> Entries shown

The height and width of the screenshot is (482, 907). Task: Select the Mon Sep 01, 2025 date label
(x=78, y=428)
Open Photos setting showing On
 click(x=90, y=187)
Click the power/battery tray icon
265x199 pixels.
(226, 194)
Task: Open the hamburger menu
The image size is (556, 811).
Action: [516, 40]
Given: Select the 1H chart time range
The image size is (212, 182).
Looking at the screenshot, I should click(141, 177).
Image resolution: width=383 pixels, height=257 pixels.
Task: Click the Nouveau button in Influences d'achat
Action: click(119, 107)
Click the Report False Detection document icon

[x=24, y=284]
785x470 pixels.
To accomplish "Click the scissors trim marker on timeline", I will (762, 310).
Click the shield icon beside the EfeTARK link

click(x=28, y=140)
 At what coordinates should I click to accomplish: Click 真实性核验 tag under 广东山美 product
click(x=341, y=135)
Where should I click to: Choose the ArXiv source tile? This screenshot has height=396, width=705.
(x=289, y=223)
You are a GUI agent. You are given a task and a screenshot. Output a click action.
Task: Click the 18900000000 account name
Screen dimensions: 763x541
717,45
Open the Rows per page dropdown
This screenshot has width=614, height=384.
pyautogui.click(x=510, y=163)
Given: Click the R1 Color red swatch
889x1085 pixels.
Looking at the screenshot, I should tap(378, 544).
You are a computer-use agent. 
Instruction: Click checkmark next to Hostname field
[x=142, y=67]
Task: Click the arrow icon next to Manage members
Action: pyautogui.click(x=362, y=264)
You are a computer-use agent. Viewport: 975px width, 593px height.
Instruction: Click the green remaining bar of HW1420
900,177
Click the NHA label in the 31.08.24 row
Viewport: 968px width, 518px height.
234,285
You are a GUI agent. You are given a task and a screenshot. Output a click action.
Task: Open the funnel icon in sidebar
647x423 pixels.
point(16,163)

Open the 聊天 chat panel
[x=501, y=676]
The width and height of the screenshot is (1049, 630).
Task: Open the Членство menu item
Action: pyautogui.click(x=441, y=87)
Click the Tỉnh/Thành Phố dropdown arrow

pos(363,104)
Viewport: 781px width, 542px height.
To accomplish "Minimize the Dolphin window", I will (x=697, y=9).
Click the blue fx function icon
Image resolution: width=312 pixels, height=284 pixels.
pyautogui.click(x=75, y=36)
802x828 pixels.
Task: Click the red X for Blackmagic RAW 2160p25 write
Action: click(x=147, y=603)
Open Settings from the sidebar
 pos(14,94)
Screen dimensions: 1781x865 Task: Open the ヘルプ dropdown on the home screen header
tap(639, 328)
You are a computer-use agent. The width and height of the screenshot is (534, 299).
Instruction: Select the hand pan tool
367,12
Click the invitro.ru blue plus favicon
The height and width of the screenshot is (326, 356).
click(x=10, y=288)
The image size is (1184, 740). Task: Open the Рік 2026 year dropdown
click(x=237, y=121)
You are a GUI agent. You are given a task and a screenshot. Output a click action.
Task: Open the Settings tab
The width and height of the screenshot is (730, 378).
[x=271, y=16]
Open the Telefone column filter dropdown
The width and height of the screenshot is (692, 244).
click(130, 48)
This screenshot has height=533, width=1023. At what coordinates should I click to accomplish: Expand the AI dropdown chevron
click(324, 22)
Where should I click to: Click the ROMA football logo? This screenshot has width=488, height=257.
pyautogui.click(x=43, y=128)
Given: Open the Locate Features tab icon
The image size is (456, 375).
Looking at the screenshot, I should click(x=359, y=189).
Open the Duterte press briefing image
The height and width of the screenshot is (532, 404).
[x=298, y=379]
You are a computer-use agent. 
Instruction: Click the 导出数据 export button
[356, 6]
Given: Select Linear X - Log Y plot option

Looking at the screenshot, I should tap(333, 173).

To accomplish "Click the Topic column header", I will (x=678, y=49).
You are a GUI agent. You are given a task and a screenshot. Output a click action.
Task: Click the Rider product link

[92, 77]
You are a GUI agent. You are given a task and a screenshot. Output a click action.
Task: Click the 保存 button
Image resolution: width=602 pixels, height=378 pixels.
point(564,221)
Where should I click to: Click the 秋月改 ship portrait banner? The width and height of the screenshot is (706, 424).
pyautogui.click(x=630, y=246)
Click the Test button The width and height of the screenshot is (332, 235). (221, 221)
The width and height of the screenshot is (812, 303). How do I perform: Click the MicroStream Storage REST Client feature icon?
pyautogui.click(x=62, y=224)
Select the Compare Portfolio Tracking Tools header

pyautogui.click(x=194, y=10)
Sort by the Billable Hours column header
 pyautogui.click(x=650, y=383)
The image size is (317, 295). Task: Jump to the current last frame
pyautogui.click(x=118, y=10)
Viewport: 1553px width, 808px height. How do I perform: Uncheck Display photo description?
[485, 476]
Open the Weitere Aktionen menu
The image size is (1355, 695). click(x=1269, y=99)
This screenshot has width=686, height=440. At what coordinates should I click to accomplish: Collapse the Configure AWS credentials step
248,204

> Description of the task
I need each line of the entries that holds the string "computer" located and copied.

> Completed task
You are a computer-use agent. 
You are a computer-use agent. Viewport: 975px width, 593px height.
You are a computer-use agent. The width and height of the screenshot is (534, 299).
You are a computer-use agent. 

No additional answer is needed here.